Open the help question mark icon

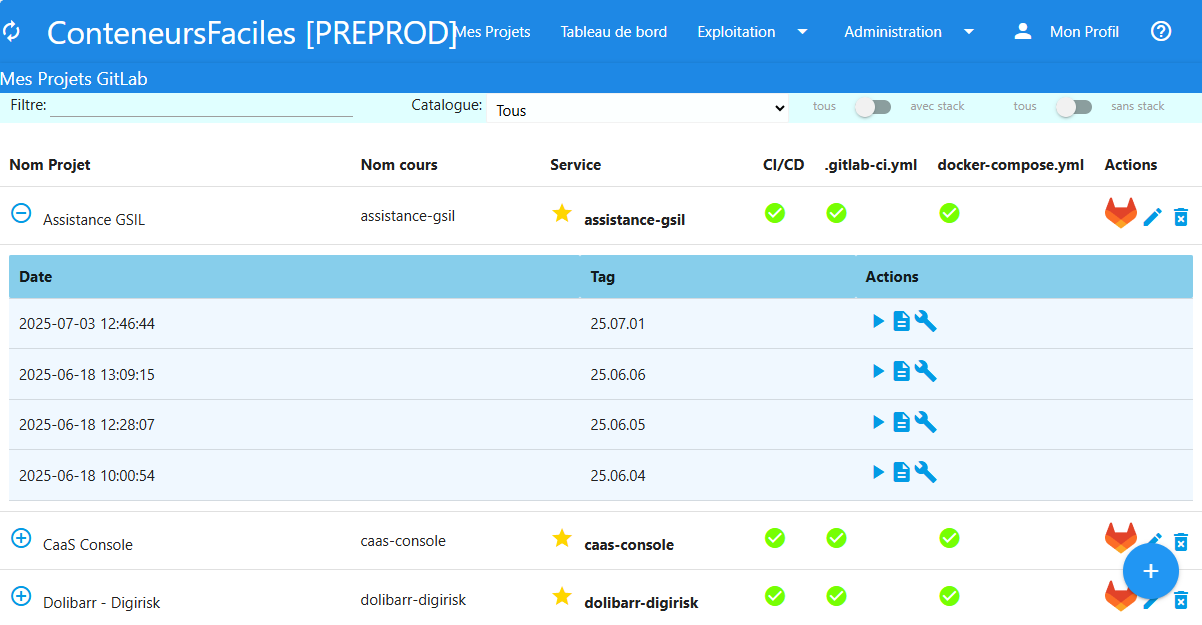coord(1160,31)
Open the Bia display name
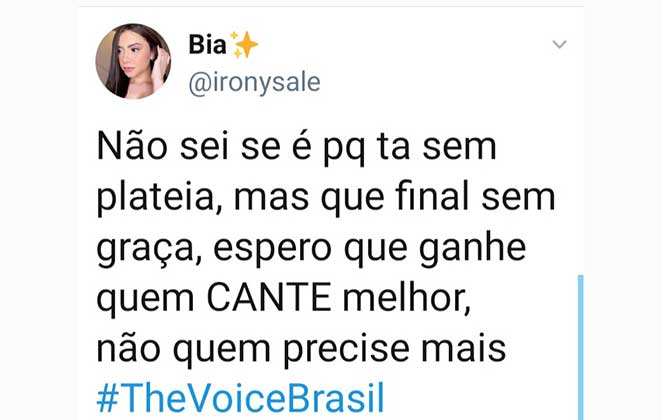Screen dimensions: 662x420 [207, 45]
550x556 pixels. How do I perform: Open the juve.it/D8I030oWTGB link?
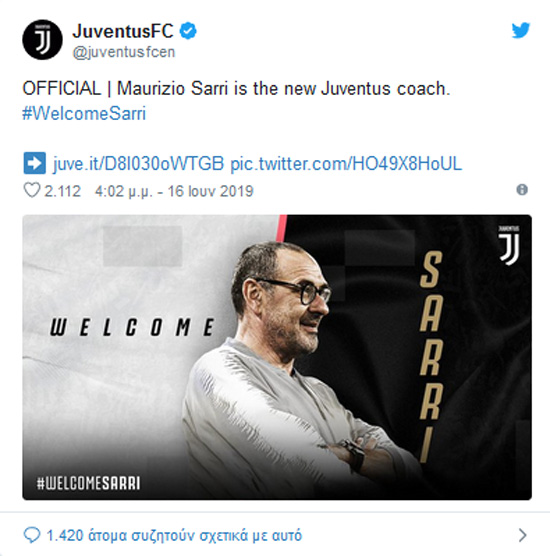point(138,163)
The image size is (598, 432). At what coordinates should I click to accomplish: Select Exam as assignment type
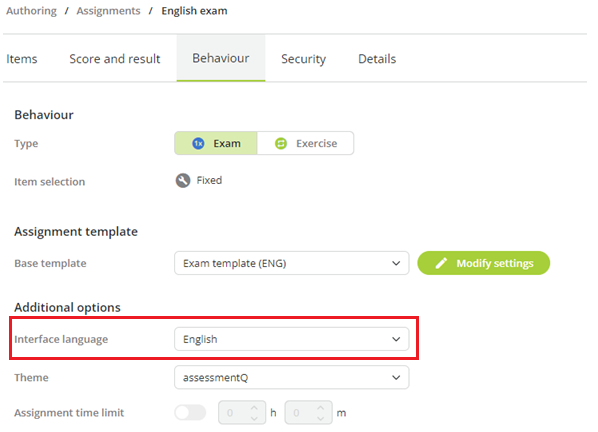216,143

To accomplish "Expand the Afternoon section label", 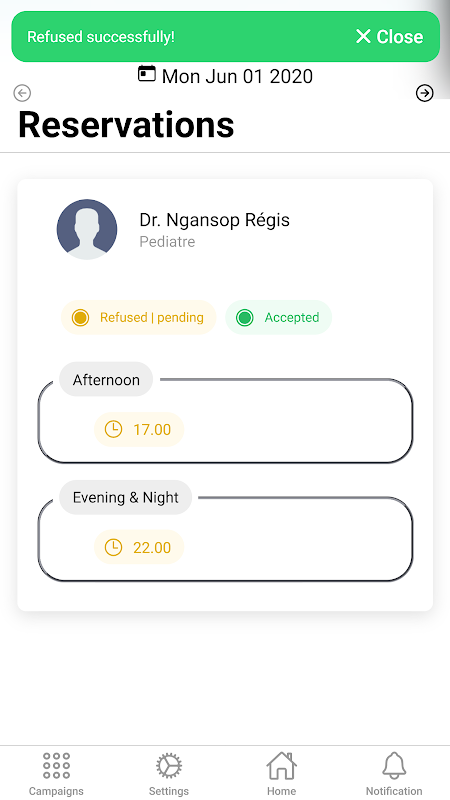I will click(x=106, y=379).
· · · · ·
Consigne écrite =
Présentez en liste numérotée le passage qui va du début de la liste jusqu'à la ligne contenant « point(138,163) », celle-ci comprise, en omettant les lignes vides. N'incluez pas les images dans votre réponse.

Exercice terminé =
1. Open the help question mark icon
2. coord(1160,31)
3. Open the Bia display name
4. Screen dimensions: 662x420 [207, 45]
5. 550x556 pixels. How do I perform: Open the juve.it/D8I030oWTGB link?
6. point(138,163)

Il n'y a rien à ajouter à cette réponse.